Exercise objective >> Word for word, print all of the entries below.

Segment Open

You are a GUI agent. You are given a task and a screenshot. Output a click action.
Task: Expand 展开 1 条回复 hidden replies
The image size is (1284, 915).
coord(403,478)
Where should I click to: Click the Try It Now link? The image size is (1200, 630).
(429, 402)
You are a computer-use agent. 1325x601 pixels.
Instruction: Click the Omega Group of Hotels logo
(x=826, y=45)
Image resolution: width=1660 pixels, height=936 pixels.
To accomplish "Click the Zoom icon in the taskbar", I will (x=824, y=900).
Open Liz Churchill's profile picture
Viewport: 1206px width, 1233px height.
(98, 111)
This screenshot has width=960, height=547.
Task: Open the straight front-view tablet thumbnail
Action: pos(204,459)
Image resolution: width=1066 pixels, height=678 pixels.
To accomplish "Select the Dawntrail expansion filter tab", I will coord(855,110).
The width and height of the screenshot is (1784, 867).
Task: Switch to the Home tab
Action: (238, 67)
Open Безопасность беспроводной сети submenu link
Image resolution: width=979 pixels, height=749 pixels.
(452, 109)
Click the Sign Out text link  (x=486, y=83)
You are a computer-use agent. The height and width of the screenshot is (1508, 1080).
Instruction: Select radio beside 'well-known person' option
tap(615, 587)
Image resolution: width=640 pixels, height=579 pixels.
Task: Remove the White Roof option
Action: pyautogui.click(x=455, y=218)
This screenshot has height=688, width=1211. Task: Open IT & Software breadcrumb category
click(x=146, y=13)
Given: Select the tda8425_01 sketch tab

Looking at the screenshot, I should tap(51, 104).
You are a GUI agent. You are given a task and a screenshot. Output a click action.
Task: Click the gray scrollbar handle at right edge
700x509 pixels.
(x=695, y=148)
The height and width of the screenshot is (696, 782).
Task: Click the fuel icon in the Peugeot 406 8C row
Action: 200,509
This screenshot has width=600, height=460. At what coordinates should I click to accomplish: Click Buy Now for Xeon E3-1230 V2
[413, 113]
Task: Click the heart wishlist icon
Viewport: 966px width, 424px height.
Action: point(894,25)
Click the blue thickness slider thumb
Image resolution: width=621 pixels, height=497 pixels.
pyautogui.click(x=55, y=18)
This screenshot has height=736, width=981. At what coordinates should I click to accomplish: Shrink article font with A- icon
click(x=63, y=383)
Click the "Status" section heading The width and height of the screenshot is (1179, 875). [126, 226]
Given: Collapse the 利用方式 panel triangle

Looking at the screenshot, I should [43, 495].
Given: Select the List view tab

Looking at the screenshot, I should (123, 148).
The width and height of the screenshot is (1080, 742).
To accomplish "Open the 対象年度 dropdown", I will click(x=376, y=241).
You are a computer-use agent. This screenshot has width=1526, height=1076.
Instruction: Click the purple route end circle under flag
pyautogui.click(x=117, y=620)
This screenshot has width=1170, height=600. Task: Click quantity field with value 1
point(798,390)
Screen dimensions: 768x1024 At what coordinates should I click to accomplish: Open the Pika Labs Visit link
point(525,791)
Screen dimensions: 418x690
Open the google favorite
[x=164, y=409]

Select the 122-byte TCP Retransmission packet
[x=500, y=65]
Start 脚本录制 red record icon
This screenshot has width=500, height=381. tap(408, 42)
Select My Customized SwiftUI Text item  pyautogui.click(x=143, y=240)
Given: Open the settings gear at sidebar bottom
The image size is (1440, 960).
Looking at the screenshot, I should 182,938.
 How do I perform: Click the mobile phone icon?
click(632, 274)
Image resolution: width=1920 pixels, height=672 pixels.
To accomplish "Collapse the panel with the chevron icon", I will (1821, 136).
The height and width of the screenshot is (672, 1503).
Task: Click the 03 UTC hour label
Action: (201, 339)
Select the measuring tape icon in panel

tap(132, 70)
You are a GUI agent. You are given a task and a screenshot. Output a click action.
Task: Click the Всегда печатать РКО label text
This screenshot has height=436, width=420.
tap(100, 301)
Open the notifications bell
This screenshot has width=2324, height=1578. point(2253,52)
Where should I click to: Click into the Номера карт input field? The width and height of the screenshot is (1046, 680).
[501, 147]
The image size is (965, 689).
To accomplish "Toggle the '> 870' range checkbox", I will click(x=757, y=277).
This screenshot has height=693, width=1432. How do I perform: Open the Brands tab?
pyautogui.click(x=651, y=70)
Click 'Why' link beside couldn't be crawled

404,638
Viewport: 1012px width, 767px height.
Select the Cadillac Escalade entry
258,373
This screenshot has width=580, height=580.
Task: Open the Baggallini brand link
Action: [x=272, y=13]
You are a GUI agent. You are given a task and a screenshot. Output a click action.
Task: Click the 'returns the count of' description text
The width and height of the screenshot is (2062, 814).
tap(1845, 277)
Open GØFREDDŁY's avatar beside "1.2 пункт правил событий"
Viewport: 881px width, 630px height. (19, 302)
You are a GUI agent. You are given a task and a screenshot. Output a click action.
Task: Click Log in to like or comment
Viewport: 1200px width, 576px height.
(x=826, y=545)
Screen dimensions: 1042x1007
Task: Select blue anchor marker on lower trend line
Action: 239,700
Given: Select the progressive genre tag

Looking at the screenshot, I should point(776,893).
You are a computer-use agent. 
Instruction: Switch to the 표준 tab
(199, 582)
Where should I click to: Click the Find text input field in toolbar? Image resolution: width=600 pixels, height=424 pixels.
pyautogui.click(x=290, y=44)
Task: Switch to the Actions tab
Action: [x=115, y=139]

Segment Closed

Task solution >>
You are a GUI agent. You are given a task and a screenshot. Output a click action.
Task: Expand 展开 1 条回复 hidden replies
The image size is (1284, 915).
coord(403,478)
Where should I click to: Click the Try It Now link? The image size is (1200, 630).
(429, 402)
You are a computer-use agent. 1325x601 pixels.
Instruction: Click the Omega Group of Hotels logo
(x=826, y=45)
Image resolution: width=1660 pixels, height=936 pixels.
To accomplish "Click the Zoom icon in the taskbar", I will (x=824, y=900).
Open Liz Churchill's profile picture
Viewport: 1206px width, 1233px height.
(98, 111)
This screenshot has width=960, height=547.
Task: Open the straight front-view tablet thumbnail
Action: pos(204,459)
Image resolution: width=1066 pixels, height=678 pixels.
To accomplish "Select the Dawntrail expansion filter tab", I will coord(855,110).
The width and height of the screenshot is (1784, 867).
Task: Switch to the Home tab
Action: (238, 67)
Open Безопасность беспроводной сети submenu link
Image resolution: width=979 pixels, height=749 pixels.
(452, 109)
Click the Sign Out text link  (x=486, y=83)
You are a computer-use agent. The height and width of the screenshot is (1508, 1080).
Instruction: Select radio beside 'well-known person' option
tap(615, 587)
Image resolution: width=640 pixels, height=579 pixels.
Task: Remove the White Roof option
Action: pyautogui.click(x=455, y=218)
This screenshot has height=688, width=1211. Task: Open IT & Software breadcrumb category
click(x=146, y=13)
Given: Select the tda8425_01 sketch tab

Looking at the screenshot, I should tap(51, 104).
You are a GUI agent. You are given a task and a screenshot. Output a click action.
Task: Click the gray scrollbar handle at right edge
700x509 pixels.
(x=695, y=148)
The height and width of the screenshot is (696, 782).
Task: Click the fuel icon in the Peugeot 406 8C row
Action: 200,509
This screenshot has width=600, height=460. At what coordinates should I click to accomplish: Click Buy Now for Xeon E3-1230 V2
[413, 113]
Task: Click the heart wishlist icon
Viewport: 966px width, 424px height.
Action: point(894,25)
Click the blue thickness slider thumb
Image resolution: width=621 pixels, height=497 pixels.
pyautogui.click(x=55, y=18)
This screenshot has height=736, width=981. At what coordinates should I click to accomplish: Shrink article font with A- icon
click(x=63, y=383)
Click the "Status" section heading The width and height of the screenshot is (1179, 875). [126, 226]
Given: Collapse the 利用方式 panel triangle

Looking at the screenshot, I should [43, 495].
Given: Select the List view tab

Looking at the screenshot, I should (123, 148).
The width and height of the screenshot is (1080, 742).
To accomplish "Open the 対象年度 dropdown", I will click(x=376, y=241).
You are a computer-use agent. This screenshot has width=1526, height=1076.
Instruction: Click the purple route end circle under flag
pyautogui.click(x=117, y=620)
This screenshot has width=1170, height=600. Task: Click quantity field with value 1
point(798,390)
Screen dimensions: 768x1024 At what coordinates should I click to accomplish: Open the Pika Labs Visit link
point(525,791)
Screen dimensions: 418x690
Open the google favorite
[x=164, y=409]

Select the 122-byte TCP Retransmission packet
[x=500, y=65]
Start 脚本录制 red record icon
This screenshot has width=500, height=381. tap(408, 42)
Select My Customized SwiftUI Text item  pyautogui.click(x=143, y=240)
Given: Open the settings gear at sidebar bottom
The image size is (1440, 960).
Looking at the screenshot, I should 182,938.
 How do I perform: Click the mobile phone icon?
click(632, 274)
Image resolution: width=1920 pixels, height=672 pixels.
To accomplish "Collapse the panel with the chevron icon", I will (1821, 136).
The height and width of the screenshot is (672, 1503).
Task: Click the 03 UTC hour label
Action: (201, 339)
Select the measuring tape icon in panel

tap(132, 70)
You are a GUI agent. You are given a task and a screenshot. Output a click action.
Task: Click the Всегда печатать РКО label text
This screenshot has height=436, width=420.
tap(100, 301)
Open the notifications bell
This screenshot has width=2324, height=1578. point(2253,52)
Where should I click to: Click into the Номера карт input field? The width and height of the screenshot is (1046, 680).
[501, 147]
The image size is (965, 689).
To accomplish "Toggle the '> 870' range checkbox", I will click(x=757, y=277).
This screenshot has height=693, width=1432. How do I perform: Open the Brands tab?
pyautogui.click(x=651, y=70)
Click 'Why' link beside couldn't be crawled

404,638
Viewport: 1012px width, 767px height.
Select the Cadillac Escalade entry
258,373
This screenshot has width=580, height=580.
Task: Open the Baggallini brand link
Action: [x=272, y=13]
You are a GUI agent. You are given a task and a screenshot. Output a click action.
Task: Click the 'returns the count of' description text
The width and height of the screenshot is (2062, 814).
tap(1845, 277)
Open GØFREDDŁY's avatar beside "1.2 пункт правил событий"
Viewport: 881px width, 630px height. (19, 302)
You are a GUI agent. You are given a task and a screenshot. Output a click action.
Task: Click Log in to like or comment
Viewport: 1200px width, 576px height.
(x=826, y=545)
Screen dimensions: 1042x1007
Task: Select blue anchor marker on lower trend line
Action: 239,700
Given: Select the progressive genre tag

Looking at the screenshot, I should point(776,893).
You are a computer-use agent. 
Instruction: Switch to the 표준 tab
(199, 582)
Where should I click to: Click the Find text input field in toolbar? Image resolution: width=600 pixels, height=424 pixels.
pyautogui.click(x=290, y=44)
Task: Switch to the Actions tab
Action: [x=115, y=139]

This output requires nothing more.